In a momentous move in March of this year, a Colorado school board voted to implement its first private school choice program. The program allows up to 500 children in Douglas County to attend a private school of their choice.
Now, hundreds of students are being blocked from receiving these scholarships due to the decision of a state district judge from Denver to halt the voucher program, claiming that it violates the state constitution. The county school board is planning to appeal the decision.
John Carson, president of the Douglas County Board of Education, stated:
We believe that allowing parents to choose the best school setting for their children from a wide variety of options leads to maximum student success. The court’s ruling today limits the opportunity for Douglas County parents to determine the best school fit for their children.

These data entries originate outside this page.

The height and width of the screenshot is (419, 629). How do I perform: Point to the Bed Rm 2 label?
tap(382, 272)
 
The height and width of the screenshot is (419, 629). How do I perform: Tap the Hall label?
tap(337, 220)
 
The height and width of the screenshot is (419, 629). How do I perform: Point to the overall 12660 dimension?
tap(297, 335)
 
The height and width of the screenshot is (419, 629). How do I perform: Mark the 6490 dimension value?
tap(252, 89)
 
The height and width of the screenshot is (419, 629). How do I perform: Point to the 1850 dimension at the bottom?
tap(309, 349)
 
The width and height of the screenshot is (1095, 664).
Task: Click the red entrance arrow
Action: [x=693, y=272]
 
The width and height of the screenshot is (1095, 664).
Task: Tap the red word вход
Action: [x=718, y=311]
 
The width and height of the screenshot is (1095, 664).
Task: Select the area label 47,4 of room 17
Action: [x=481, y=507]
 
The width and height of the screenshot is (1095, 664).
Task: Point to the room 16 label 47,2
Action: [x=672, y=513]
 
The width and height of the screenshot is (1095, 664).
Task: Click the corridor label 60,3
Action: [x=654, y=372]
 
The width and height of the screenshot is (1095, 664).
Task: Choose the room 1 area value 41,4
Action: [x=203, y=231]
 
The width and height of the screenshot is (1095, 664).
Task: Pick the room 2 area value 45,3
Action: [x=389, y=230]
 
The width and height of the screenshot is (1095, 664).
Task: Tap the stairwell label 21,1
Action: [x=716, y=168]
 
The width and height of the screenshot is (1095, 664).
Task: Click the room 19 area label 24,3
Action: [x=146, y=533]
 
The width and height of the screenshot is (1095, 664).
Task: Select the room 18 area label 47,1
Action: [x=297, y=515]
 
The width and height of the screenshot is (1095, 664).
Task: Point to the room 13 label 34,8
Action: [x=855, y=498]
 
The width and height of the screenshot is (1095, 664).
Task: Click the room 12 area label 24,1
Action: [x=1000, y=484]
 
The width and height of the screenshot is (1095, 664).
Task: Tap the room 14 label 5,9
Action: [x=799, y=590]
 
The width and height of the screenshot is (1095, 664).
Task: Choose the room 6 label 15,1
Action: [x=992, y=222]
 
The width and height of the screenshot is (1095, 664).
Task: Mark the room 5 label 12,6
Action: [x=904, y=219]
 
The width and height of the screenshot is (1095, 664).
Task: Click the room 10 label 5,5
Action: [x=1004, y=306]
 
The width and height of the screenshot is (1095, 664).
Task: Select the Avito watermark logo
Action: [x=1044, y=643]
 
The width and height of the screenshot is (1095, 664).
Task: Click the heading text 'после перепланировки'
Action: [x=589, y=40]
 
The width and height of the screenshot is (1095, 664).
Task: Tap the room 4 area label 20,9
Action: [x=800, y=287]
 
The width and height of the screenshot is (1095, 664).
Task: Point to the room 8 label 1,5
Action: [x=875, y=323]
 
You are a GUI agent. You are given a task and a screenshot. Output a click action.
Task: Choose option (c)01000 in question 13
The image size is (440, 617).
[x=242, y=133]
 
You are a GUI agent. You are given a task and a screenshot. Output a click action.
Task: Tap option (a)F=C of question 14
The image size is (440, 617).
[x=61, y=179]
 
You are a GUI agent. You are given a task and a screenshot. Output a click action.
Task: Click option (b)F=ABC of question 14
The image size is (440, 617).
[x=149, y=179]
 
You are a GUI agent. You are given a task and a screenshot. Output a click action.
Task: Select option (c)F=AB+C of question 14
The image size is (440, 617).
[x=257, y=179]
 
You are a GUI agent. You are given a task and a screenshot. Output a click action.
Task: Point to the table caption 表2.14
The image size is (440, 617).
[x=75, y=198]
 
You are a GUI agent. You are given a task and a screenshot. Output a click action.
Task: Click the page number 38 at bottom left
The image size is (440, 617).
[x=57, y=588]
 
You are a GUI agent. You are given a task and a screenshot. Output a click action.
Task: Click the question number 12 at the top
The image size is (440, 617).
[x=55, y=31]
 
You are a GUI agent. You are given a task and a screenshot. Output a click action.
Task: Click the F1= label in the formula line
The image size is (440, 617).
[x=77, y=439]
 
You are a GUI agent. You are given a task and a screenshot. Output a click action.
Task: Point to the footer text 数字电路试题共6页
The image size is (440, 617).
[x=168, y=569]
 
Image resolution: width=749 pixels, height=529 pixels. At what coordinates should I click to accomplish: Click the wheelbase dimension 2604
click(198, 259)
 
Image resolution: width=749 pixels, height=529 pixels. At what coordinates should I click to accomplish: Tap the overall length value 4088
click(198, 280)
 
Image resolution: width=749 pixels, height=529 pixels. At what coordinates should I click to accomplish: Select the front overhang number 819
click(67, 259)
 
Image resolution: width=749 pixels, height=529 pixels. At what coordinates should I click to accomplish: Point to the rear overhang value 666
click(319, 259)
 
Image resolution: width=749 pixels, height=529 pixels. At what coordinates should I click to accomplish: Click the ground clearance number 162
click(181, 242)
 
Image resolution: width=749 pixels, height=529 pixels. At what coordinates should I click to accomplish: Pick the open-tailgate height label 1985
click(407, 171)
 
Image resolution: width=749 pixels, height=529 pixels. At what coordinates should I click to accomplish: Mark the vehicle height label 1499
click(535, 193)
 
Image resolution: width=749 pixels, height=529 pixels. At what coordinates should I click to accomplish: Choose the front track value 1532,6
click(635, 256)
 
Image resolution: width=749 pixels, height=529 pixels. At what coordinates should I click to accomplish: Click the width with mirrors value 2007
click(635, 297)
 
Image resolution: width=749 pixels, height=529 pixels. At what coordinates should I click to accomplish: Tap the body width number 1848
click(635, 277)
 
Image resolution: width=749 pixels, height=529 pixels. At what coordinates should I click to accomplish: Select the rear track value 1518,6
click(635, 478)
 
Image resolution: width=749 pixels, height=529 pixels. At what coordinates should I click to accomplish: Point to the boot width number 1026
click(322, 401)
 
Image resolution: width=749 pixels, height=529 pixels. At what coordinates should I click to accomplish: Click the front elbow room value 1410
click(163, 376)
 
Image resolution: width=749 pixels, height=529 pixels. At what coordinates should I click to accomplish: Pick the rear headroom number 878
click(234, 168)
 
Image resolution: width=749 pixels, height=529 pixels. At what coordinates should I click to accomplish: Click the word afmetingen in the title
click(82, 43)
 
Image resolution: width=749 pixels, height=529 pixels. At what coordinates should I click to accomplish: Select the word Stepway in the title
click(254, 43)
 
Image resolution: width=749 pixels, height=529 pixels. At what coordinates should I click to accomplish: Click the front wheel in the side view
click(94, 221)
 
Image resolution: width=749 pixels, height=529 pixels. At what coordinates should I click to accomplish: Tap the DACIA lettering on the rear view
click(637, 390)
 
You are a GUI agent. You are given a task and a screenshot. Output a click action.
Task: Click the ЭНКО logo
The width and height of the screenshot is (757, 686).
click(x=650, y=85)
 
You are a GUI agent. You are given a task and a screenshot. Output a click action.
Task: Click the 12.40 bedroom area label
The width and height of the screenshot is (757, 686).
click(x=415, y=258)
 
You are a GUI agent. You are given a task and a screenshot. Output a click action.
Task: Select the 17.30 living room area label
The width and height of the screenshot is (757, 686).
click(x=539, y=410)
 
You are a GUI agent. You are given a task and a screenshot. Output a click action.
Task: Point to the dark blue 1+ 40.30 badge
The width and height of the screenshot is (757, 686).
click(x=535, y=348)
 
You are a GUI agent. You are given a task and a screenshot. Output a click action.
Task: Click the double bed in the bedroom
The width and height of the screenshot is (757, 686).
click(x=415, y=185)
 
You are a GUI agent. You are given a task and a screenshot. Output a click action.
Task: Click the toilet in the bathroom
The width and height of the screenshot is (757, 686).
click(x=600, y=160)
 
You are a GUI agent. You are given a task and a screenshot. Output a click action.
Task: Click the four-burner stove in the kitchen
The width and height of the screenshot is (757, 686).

The judge’s decision is the result of a lawsuit brought by the American Civil Liberties Union that claims that the program violates the law by providing public money to religious organizations.
Such a claim is not the first of its kind. In typical statist fashion, these claims are born from a philosophy that holds that the money you earn is in fact not yours to keep but instead belongs to the state. But luckily for the children in Colorado and their parents, other courts have upheld the merits of school choice in previous cases. As George Will noted in the Hartford Courant:
In 2002, the Supreme Court, considering an Ohio program legally indistinguishable from Douglas County’s, said the Constitution is not violated by a scholarship plan that is “neutral with respect to religion” and involves parents directing government aid to schools by their “own genuine and independent private choice.” The Wisconsin Supreme Court, ruling on a similar school choice program in Milwaukee, cited the U.S. Supreme Court: “The crucial question is not whether some benefit accrues to a religious institution as a consequence of the legislative program, but whether its principal or primary effect advances religion.”
As defendants in the Douglas County case reported in their filings: “The district plays no role in this but rather leaves it entirely up to families to select partner schools.”
Just two weeks ago, Indiana courts upheld the state’s newly created school choice program, which had come under similar attack. An Indiana Superior Court Judge, Michael Keele, affirmed that the program “was enacted ‘for the benefit’ of students, not religious institutions or activities.” He further noted that the program “permits taxpayer funds to be paid to religious schools only upon the private individual choices of parents.”
Rather than dictating where taxpayers’ education dollars go, school choice allows parents to use their dollars to send a child to a school of their choice. It gives families the power to make the educational choice that’s in the best interest of their child instead of assigning kids to public schools based on their zip codes.
In 2011, more states than in any previous year have moved to bring school choice to families. Douglas County’s program is one of many victories this year to expand education opportunities, and mistaken judges should end their blockage of the schoolhouse door.